● Description of the task: Would you set down each line of the data below exactly?

● Data extracted from a collection:
○ ○ ○ ○ ○ ○ ○

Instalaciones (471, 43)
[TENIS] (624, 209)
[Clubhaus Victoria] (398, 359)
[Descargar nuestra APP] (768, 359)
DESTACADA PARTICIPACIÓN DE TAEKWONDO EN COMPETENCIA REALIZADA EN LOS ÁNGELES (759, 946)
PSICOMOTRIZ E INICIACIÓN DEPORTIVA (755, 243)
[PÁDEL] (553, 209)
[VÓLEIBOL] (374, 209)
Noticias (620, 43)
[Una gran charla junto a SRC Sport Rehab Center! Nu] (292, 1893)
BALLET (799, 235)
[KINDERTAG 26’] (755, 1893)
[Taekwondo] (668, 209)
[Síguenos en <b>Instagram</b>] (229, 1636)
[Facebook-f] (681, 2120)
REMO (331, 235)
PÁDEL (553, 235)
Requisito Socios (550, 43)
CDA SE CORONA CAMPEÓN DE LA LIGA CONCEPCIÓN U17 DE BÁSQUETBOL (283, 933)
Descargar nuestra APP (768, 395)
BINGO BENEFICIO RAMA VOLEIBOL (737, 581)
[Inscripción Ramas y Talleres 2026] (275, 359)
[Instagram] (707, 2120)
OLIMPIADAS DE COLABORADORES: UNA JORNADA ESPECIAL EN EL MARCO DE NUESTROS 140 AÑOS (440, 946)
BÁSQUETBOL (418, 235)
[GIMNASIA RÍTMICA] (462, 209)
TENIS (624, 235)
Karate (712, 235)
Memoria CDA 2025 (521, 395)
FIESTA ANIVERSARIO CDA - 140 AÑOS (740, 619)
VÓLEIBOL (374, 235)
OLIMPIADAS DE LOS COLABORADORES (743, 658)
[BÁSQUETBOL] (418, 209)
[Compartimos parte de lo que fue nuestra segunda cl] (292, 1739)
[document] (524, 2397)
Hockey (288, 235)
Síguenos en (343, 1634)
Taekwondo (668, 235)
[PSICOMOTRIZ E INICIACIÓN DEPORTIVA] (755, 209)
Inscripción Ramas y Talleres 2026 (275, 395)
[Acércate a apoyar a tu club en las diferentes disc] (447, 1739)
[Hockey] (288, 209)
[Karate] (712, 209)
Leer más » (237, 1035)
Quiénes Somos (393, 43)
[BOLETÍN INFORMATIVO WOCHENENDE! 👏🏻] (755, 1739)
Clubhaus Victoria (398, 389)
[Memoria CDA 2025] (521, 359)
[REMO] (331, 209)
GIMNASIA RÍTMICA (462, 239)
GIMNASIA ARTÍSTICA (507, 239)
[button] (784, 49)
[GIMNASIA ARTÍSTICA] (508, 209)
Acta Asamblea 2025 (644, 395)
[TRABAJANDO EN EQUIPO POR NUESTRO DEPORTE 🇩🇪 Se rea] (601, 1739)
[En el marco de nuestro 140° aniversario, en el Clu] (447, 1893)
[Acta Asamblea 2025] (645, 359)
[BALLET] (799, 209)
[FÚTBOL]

○ ○ ○ ○ ○ ○ ○

● Task solution:
Instalaciones (471, 43)
[TENIS] (624, 209)
[Clubhaus Victoria] (398, 359)
[Descargar nuestra APP] (768, 359)
DESTACADA PARTICIPACIÓN DE TAEKWONDO EN COMPETENCIA REALIZADA EN LOS ÁNGELES (759, 946)
PSICOMOTRIZ E INICIACIÓN DEPORTIVA (755, 243)
[PÁDEL] (553, 209)
[VÓLEIBOL] (374, 209)
Noticias (620, 43)
[Una gran charla junto a SRC Sport Rehab Center! Nu] (292, 1893)
BALLET (799, 235)
[KINDERTAG 26’] (755, 1893)
[Taekwondo] (668, 209)
[Síguenos en <b>Instagram</b>] (229, 1636)
[Facebook-f] (681, 2120)
REMO (331, 235)
PÁDEL (553, 235)
Requisito Socios (550, 43)
CDA SE CORONA CAMPEÓN DE LA LIGA CONCEPCIÓN U17 DE BÁSQUETBOL (283, 933)
Descargar nuestra APP (768, 395)
BINGO BENEFICIO RAMA VOLEIBOL (737, 581)
[Inscripción Ramas y Talleres 2026] (275, 359)
[Instagram] (707, 2120)
OLIMPIADAS DE COLABORADORES: UNA JORNADA ESPECIAL EN EL MARCO DE NUESTROS 140 AÑOS (440, 946)
BÁSQUETBOL (418, 235)
[GIMNASIA RÍTMICA] (462, 209)
TENIS (624, 235)
Karate (712, 235)
Memoria CDA 2025 (521, 395)
FIESTA ANIVERSARIO CDA - 140 AÑOS (740, 619)
VÓLEIBOL (374, 235)
OLIMPIADAS DE LOS COLABORADORES (743, 658)
[BÁSQUETBOL] (418, 209)
[Compartimos parte de lo que fue nuestra segunda cl] (292, 1739)
[document] (524, 2397)
Hockey (288, 235)
Síguenos en (343, 1634)
Taekwondo (668, 235)
[PSICOMOTRIZ E INICIACIÓN DEPORTIVA] (755, 209)
Inscripción Ramas y Talleres 2026 (275, 395)
[Acércate a apoyar a tu club en las diferentes disc] (447, 1739)
[Hockey] (288, 209)
[Karate] (712, 209)
Leer más » (237, 1035)
Quiénes Somos (393, 43)
[BOLETÍN INFORMATIVO WOCHENENDE! 👏🏻] (755, 1739)
Clubhaus Victoria (398, 389)
[Memoria CDA 2025] (521, 359)
[REMO] (331, 209)
GIMNASIA RÍTMICA (462, 239)
GIMNASIA ARTÍSTICA (507, 239)
[button] (784, 49)
[GIMNASIA ARTÍSTICA] (508, 209)
Acta Asamblea 2025 (644, 395)
[TRABAJANDO EN EQUIPO POR NUESTRO DEPORTE 🇩🇪 Se rea] (601, 1739)
[En el marco de nuestro 140° aniversario, en el Clu] (447, 1893)
[Acta Asamblea 2025] (645, 359)
[BALLET] (799, 209)
[FÚTBOL]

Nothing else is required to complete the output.